PLS_predict2 <- predict(PLS_fit2, newdata=test_x2)
(postResample(pred=PLS_predict2, obs=test_y2))
## RMSE Rsquared MAE
## 0.5980589 0.6516400 0.4721775
As you can see, Manufacturing Process predictors dominate.
plot(varImp(PLS_fit2, scale = FALSE), top=20, scales = list(y = list(cex = 0.8)))
## Warning: package 'pls' was built under R version 3.5.3
##
## Attaching package: 'pls'
## The following object is masked from 'package:corrplot':
##
## corrplot
## The following object is masked from 'package:caret':
##
## R2
## The following object is masked from 'package:stats':
##
## loadings
The top 3 predictors are ManufacturingProcess32, ManufacturingProcess36, and ManufacturingProcess13.
ManufacturingProcess32 has a somewhat strong positive correlation with Yield.
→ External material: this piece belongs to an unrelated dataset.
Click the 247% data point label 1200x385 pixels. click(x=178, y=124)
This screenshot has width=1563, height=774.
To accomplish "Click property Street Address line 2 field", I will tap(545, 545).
Increasing this process will likely to increase the yield. It appears that ManufacturingProcess32 and ManufacturingProcess36 are negatively correlated with each other. ManufacturingPocess36 and ManufacturingProcess13 are moderately correlated with Yield.
correlation <- cor(select(cmp_df2, 'ManufacturingProcess32','ManufacturingProcess36','ManufacturingProcess13','Yield'))
corrplot::corrplot(correlation, method='pie', type="upper")